[A sermon by Peter Fitch yesterday reminded some of us of this powerful letter, and this excerpt]:
Over the past few years I have consistently preached that nonviolence demands that the means we use must be as pure as the ends we seek. I have tried to make clear that it is wrong to use immoral means to attain moral ends.
But now I must affirm that it is just as wrong, or perhaps even more so, to use moral means to preserve immoral ends.
[SSU alumnus, Matt Balcarras, recently completed a book on peacemaking with a special emphasis on revealing our complicity in hidden violence. In it he writes:]
There is violence hidden in all our stories. This is one of the uncomfortable truths that is necessary to acknowledge in the pursuit of peace. We live our lives in a context that has often been shaped by hidden violence….
The unseen violence in our story is this: we directly benefit from the actions others have taken in exploiting the lands and resources of First Nations people.
The unseen violence in our story is this: we directly benefit from the actions others have taken using military force against other nations and people, including civilians.
The unseen violence in our story is this: we directly benefit from the modern slavery created by the exploitation of people in the developing world who produce our cheap consumer products.
The unseen violence in our story is this: we directly benefit from the wanton destruction of the world created by God to be our home.
- Matt Balcarras, from Peacemaking: A Community Workbook available here.

**Exercises to complete:**
1 > Answer these questions from the text on nonviolence and hidden violence:
(a) According to the first excerpt, what is it wrong to use immoral means to attain?
(b) Who recently completed a book on peacemaking?
(c) What is the title of that book?
2 > Carry on the text on nonviolence and hidden violence from its last line.

**Dataset excerpts:**
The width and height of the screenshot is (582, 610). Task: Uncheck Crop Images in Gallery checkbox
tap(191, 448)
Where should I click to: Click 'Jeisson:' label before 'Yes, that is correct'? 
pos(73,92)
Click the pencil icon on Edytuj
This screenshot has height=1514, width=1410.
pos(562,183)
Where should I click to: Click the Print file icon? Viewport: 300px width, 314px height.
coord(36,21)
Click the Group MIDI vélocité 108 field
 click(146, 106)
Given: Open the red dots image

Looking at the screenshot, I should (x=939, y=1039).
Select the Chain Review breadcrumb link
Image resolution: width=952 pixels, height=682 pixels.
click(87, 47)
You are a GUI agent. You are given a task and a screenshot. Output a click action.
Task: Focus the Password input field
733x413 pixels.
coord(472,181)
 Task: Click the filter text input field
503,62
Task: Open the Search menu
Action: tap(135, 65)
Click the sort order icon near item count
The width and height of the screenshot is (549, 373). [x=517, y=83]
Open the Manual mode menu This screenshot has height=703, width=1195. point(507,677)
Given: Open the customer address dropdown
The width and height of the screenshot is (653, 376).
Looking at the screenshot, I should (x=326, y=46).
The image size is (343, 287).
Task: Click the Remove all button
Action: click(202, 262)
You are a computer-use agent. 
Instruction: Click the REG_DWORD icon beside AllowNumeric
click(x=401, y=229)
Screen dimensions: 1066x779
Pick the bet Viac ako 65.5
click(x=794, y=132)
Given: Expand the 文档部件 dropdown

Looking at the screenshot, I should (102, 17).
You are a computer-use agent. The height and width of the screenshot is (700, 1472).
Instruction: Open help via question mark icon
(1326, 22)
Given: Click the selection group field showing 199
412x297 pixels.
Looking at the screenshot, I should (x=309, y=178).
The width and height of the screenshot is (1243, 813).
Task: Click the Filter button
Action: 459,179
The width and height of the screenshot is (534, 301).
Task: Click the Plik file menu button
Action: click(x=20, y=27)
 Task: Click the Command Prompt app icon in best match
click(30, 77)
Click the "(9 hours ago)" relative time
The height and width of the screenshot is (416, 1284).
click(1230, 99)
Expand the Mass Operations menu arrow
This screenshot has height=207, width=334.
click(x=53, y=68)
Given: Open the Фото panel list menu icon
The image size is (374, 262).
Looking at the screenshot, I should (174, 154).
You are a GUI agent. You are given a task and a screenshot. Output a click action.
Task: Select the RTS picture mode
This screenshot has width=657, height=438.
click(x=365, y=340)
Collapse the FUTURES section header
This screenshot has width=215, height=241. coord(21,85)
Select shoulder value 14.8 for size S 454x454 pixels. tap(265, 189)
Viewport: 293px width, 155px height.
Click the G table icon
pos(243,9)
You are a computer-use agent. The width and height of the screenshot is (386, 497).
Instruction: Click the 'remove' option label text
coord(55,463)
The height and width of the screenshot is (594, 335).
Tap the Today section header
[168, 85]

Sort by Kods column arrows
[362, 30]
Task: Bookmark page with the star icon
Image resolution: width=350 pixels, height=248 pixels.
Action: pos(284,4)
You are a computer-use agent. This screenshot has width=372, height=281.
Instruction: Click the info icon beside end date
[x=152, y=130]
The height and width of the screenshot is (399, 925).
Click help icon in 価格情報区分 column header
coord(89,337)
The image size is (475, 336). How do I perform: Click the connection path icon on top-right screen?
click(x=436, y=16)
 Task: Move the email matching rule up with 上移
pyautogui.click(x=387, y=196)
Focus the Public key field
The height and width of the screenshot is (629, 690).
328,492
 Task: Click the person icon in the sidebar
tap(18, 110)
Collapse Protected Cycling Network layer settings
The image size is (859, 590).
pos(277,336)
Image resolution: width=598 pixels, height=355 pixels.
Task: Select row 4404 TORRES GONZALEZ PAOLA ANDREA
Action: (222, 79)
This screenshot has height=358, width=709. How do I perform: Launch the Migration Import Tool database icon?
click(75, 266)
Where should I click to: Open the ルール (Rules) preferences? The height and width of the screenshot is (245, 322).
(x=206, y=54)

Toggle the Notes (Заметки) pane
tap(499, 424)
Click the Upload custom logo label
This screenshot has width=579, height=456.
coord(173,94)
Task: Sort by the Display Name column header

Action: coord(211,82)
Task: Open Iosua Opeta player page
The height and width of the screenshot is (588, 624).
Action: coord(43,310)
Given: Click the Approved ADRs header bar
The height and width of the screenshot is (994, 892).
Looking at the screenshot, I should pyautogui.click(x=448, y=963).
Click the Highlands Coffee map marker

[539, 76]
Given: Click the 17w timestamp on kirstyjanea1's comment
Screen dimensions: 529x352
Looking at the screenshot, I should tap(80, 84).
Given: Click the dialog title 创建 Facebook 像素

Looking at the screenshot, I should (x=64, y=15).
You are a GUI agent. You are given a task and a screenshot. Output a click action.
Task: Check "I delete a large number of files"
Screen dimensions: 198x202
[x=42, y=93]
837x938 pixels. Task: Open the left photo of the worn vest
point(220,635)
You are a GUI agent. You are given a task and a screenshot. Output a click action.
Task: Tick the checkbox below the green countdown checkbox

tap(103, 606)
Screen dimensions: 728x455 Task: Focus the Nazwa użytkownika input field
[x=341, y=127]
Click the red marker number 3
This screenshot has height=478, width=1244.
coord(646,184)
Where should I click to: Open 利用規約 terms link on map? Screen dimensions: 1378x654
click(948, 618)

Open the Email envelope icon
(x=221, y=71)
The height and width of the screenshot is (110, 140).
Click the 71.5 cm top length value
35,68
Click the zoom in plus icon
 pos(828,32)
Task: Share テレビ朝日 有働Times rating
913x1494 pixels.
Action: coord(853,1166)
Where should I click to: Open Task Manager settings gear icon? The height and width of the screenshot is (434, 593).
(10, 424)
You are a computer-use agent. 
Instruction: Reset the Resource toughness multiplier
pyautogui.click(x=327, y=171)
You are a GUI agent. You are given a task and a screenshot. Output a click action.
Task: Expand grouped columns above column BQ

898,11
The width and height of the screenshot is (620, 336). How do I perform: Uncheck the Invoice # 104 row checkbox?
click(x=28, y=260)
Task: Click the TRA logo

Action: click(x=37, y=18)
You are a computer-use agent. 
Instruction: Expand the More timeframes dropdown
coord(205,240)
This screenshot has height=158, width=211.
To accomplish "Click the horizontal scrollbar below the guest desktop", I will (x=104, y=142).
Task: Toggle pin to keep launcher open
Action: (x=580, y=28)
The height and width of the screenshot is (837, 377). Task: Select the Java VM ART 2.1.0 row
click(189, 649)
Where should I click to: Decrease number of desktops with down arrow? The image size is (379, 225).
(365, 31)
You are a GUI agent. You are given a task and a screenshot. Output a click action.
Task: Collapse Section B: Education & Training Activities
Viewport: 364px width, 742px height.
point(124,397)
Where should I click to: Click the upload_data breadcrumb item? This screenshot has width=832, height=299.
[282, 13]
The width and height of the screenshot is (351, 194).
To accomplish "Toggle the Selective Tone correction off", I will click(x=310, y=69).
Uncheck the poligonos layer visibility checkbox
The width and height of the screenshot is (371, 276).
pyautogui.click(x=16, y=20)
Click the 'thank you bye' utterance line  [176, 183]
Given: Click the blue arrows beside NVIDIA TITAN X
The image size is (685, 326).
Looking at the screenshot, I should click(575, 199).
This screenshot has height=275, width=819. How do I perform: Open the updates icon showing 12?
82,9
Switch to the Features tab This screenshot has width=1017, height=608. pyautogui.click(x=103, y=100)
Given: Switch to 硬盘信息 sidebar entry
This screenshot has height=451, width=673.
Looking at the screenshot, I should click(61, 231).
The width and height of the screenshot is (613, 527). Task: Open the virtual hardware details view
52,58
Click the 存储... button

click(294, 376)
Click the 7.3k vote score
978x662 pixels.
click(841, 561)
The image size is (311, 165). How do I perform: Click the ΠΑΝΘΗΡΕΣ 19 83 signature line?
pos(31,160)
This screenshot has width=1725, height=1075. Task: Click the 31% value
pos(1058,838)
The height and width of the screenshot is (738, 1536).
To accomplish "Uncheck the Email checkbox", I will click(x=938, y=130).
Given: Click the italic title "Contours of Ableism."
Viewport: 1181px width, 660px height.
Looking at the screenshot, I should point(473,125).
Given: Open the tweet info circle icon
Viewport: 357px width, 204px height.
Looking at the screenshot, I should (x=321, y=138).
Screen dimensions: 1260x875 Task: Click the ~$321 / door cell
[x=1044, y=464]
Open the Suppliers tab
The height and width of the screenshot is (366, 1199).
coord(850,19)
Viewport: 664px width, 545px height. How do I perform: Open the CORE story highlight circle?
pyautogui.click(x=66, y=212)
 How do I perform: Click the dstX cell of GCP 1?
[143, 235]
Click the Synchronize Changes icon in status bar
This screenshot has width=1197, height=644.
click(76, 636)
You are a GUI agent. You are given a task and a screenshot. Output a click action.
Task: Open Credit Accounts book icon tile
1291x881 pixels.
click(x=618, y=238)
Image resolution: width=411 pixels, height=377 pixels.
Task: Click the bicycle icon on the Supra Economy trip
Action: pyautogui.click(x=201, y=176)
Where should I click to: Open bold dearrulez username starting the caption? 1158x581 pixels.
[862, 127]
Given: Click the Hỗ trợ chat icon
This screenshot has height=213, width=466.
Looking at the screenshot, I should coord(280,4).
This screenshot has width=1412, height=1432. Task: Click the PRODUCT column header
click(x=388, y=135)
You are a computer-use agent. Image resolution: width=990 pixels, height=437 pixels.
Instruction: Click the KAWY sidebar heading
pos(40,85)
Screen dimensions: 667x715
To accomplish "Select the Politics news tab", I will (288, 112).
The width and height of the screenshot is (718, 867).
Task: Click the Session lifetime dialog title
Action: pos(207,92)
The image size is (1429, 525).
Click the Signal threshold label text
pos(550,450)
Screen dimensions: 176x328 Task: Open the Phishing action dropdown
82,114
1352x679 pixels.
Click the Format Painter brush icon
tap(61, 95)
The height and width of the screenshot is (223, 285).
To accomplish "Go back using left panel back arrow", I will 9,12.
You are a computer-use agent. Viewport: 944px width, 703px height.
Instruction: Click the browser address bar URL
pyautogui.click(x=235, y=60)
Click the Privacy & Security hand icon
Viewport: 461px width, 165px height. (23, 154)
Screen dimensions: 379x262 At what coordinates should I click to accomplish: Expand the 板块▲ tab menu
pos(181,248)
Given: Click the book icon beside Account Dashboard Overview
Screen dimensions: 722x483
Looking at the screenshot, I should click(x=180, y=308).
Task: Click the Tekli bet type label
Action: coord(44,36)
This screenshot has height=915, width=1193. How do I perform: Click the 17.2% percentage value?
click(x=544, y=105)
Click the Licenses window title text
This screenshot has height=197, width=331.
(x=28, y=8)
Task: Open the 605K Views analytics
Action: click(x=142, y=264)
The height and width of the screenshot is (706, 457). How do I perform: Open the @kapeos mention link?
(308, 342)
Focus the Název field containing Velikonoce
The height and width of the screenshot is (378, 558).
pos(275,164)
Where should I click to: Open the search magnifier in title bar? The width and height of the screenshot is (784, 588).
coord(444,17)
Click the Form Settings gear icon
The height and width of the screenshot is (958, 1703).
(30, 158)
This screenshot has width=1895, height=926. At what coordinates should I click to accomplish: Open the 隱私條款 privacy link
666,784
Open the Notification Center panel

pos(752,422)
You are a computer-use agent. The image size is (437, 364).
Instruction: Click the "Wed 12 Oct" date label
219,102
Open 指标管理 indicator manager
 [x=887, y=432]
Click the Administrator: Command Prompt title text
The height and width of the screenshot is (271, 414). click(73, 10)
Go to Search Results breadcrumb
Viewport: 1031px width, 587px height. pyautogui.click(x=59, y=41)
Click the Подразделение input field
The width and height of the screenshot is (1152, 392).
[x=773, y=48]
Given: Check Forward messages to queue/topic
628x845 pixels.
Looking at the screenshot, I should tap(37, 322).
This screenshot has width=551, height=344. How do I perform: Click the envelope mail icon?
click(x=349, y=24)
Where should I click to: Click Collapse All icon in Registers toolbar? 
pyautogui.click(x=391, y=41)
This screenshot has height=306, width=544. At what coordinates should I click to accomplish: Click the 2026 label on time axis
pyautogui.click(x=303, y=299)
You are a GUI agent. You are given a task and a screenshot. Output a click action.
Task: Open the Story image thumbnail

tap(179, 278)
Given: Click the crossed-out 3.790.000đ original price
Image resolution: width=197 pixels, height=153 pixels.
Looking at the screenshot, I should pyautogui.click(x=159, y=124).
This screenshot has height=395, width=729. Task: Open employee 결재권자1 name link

**List of answers:**
1 >
(a) Moral ends.
(b) Matt Balcarras, an SSU alumnus.
(c) Peacemaking: A Community Workbook.

2 >
It is no longer possible to believe that any political or economic reform, or scientific advance, or technological progress could solve the life-and-death problems of industrial society. They lie too deep, in the heart and soul of every one of us. It is there that the main work of reform has to be done — secretly, unobtrusively. I think we must study nonviolence deep down in our own hearts. It may or may not be right to “ban the bomb.” It is more important to overcome the roots out of which the bomb has grown. I think these roots are a violent attitude to God’s handiwork instead of a reverent one. The unsurpassable ugliness of industrial society–the mother of the bomb – is a sure sign of its violence. “Blessed are the patient; they shall inherit the land,” and “Blessed are the peacemakers; they shall be counted the children of God.” (Matthew 5:5,9, Knox translation.)
I shall be asked to declare what any one of us can do in this very difficult situation. What did Christians do during the breakdown of the Roman Empire? They did not run away but went to work cheerfully among the apparent doom. The degeneration of the industrial system–that is, its ever-intensified idolatry of getting rich quickly–offers everywhere ample opportunities for bringing light into dark places. Everywhere the values of freedom, responsibility, and human dignity have to be openly affirmed, even where a neglect of these values would appear to allow the big industrial machine to run more smoothly and more efficiently. It may not be possible to do this without causing offense.